Cannabis use is increasingly common as a consequence of decriminalization and even legalization. With legalization in Canada, I swear that there is now seemingly no place in Toronto free of the scent of cannabis smoke. (A few weeks ago I was paddleboarding in Lake Ontario hundreds of feet from shore, and I caught a whiff of that characteristic smell – it was another paddleboarder, smoking, even further out from shore.)

The health effects of cannabis use, particularly the cardiovascular risk, are not well understood. A recent study published in the Journal of the American Heart Association examined the association of cannabis use with myocardial infarction (heart attacks) stroke and coronary heard disease. The findings suggest that there may be some distinct risks with use that users should be aware of.

Cannabis use in the U.S. has significantly increased, with daily or near-daily use tripling between 2002 and 2019. At the same time, the public’s perception of the drug’s risks has declined, with fewer people viewing cannabis use as highly dangerous. Little is known about the specific health risks of use, particularly for cardiovascular disease, which remains the leading cause of death. Research into cannabis use and cardiovascular disease has historically been complicated by simultaneous cigarette smoking, which is known to be be harmful. Cannabis may be linked to heart disease because its active component, delta-9-tetrahydrocannabinol (THC), can affect the cardiovascular system, with cannabinoid receptors throughout the cardiovascular system. Smoking cannabis poses additional risks due to inhaled particles. Evidence is lacking related to the distinct cardiovascular impact of cannabis, especially among non-tobacco users.

The Study

This paper was entitled Association of Cannabis Use With Cardiovascular Outcomes Among US Adults, with lead author Abra M. Jeffers and senior author Salomeh Keyhani, and funding for the study from the National Cancer Institute. The authors used data from the Behavioral Risk Factor Surveillance Survey (BRFSS) between 2016 and 2020, collected from adults aged 18 to 74 across 27 U.S. states and two territories. Participants were asked how many days they used cannabis in the last month, with usage categorized on a scale from 0 to 1 daily. This meant daily use was rated as 1, and anything less was a fraction of 1. Demographic, socioeconomic, and cardiovascular risk factors were also recorded, including tobacco use (never, former, current), alcohol, and e-cigarette use.

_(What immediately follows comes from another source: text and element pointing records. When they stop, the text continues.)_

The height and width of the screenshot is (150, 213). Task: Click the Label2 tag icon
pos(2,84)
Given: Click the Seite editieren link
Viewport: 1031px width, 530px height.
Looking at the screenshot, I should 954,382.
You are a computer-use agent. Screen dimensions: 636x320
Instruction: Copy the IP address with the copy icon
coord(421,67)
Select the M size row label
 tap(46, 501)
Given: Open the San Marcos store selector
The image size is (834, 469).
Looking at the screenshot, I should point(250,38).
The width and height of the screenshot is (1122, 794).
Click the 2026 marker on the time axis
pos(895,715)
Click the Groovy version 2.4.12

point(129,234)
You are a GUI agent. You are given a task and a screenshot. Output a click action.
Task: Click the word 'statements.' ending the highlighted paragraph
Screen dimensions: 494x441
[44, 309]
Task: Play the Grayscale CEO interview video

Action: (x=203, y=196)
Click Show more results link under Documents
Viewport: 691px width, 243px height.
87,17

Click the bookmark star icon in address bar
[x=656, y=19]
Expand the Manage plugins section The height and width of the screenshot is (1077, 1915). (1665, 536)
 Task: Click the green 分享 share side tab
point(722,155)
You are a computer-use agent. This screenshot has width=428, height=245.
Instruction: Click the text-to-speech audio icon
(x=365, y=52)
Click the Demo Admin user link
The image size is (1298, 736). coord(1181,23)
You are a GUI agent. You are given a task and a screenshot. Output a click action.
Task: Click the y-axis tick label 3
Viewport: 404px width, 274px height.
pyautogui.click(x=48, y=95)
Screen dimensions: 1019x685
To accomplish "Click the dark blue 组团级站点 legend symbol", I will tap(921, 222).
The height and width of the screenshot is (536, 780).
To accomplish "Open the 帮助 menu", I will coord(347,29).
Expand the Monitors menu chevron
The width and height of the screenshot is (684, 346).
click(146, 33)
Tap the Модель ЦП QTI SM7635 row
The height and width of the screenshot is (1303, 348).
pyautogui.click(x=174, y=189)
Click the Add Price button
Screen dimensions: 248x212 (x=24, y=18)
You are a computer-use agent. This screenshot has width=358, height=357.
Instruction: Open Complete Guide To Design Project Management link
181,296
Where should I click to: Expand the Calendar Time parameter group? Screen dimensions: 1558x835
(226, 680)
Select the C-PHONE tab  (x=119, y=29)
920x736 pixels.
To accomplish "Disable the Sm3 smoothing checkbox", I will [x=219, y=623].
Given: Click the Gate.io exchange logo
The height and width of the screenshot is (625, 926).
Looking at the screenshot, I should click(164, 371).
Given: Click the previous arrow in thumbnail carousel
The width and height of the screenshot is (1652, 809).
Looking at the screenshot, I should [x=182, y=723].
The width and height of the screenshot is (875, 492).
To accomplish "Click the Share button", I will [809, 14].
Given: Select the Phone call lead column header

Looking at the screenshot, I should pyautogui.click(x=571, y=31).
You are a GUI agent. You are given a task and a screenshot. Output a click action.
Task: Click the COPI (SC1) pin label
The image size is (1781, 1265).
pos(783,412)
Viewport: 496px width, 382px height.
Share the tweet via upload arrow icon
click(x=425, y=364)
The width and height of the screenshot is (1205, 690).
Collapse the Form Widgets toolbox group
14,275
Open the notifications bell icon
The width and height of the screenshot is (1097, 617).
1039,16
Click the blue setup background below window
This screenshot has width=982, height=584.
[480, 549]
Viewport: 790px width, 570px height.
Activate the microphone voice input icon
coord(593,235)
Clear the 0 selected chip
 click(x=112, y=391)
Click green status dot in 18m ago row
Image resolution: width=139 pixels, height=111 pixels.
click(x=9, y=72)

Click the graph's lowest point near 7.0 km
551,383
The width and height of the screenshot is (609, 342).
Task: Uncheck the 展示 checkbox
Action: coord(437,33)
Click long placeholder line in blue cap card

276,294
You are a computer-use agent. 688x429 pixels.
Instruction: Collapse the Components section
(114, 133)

The study analyzed the relationship between cannabis use and cardiovascular diseases like coronary heart disease, myocardial infarction, and stroke. This was entirely self-reported:

Outcomes were assessed when respondents were asked, “Has a doctor, nurse, or other health professional ever told you that you had any of the following….?”. Coronary heart disease (CHD) was assessed by: “(Ever told) you had angina or coronary heart disease?” The lifetime occurrence of myocardial infarction (MI): “(Ever told) you had a heart attack, also called a myocardial infarction?” Stroke: “(Ever told) you had a stroke?”

Statistical methods accounted for variables like age, tobacco use, and lifestyle factors. The study also explored how cannabis use affects those who never smoked tobacco and younger adults at risk for early cardiovascular disease. Sensitivity analyses compared daily users to non-users. Statistical methods were also used to adjust for the complex survey design and factors such as age, gender, and socioeconomic status.

The Results

Among 434,104 respondents aged 18 to 74, 4% reported daily cannabis use, while 7.1% used it less than daily. Nonuse was 88.9%. Most cannabis users smoked the products, with 73.8% reporting smoking as their method of consumption. The average respondent was 45 years old, and about half were women. The majority were White (60.2%), followed by Hispanic (19.3%) and Black (11.6%). Around 61.1% had never smoked tobacco, and 7.4% experienced coronary heart disease, myocardial infarction, or stroke, the cardiovascular conditions of interest in this study.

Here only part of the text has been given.